### Exercise prompt
Within the records below, reproduce without change the lines from the line that has "You are a computer-use" through the line that has "Instruction: Click the 用途标签 link in row", and only those.

### Extracted data
>>>

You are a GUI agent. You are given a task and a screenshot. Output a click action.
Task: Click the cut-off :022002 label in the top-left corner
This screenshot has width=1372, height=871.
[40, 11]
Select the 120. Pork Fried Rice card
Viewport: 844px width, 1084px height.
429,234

<<<
>>>

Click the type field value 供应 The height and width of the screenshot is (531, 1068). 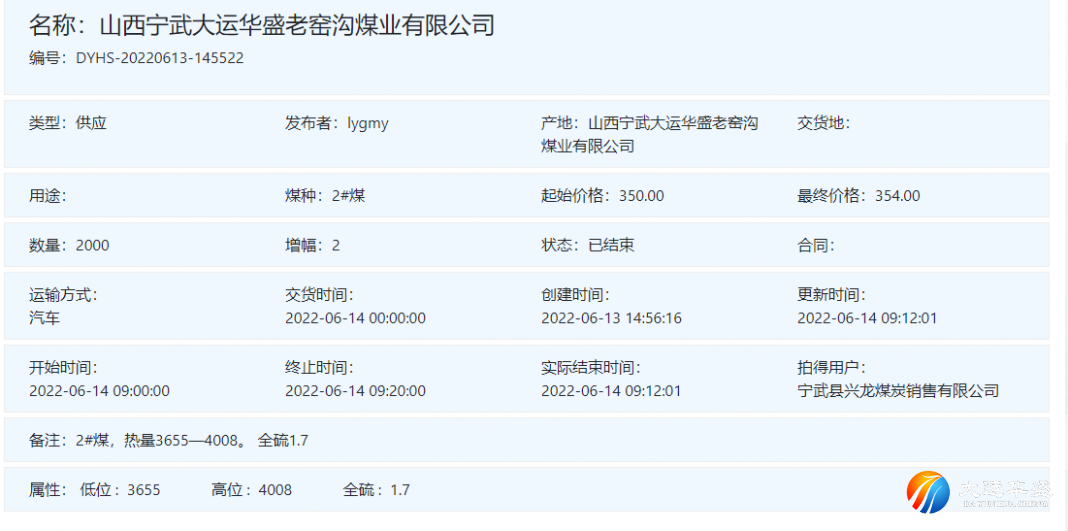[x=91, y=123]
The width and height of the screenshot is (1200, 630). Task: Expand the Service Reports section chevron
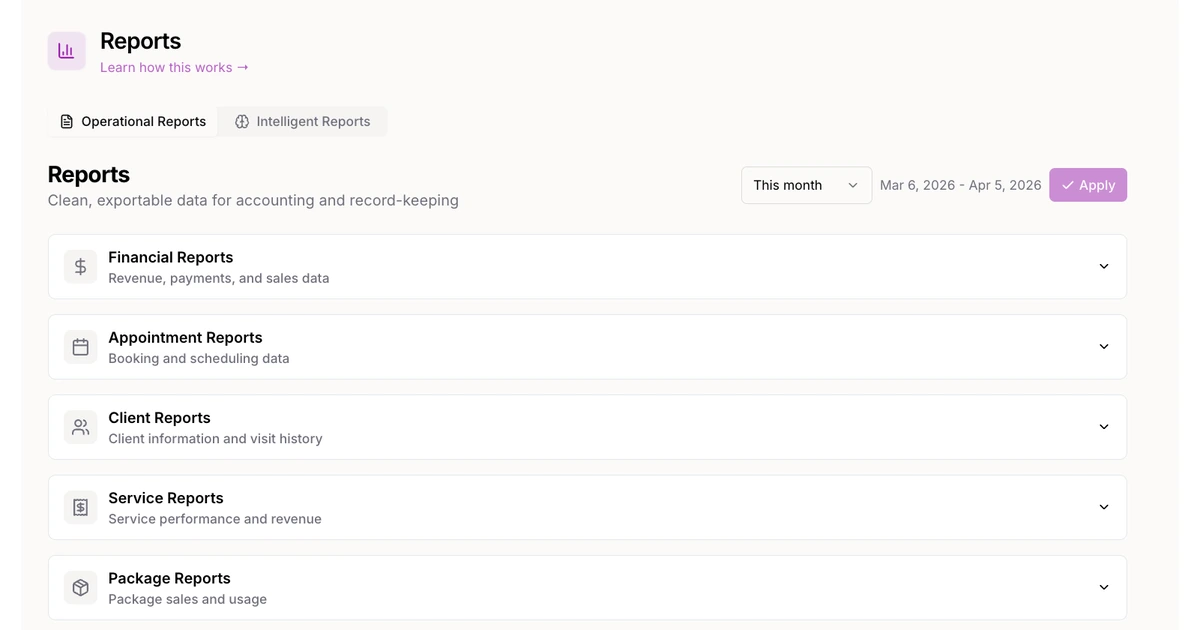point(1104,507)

<<<
>>>

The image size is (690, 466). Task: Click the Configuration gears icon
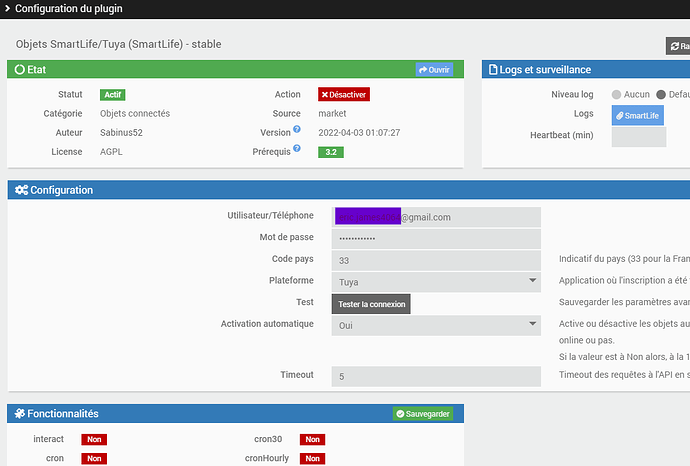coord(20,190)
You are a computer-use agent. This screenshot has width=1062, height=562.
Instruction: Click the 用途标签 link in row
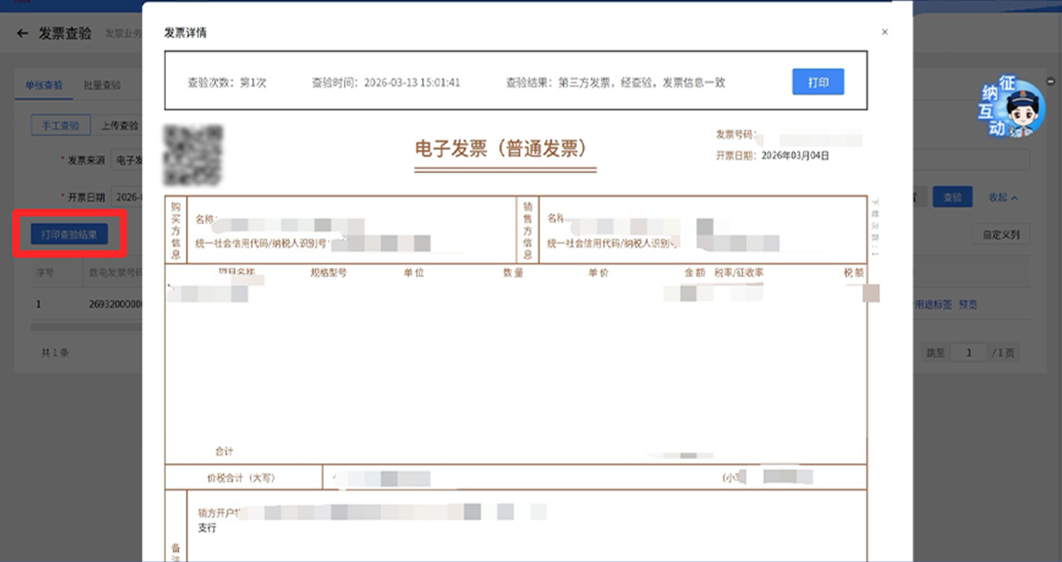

<<<

### Response
You are a computer-use agent. This screenshot has width=1062, height=562.
Instruction: Click the 用途标签 link in row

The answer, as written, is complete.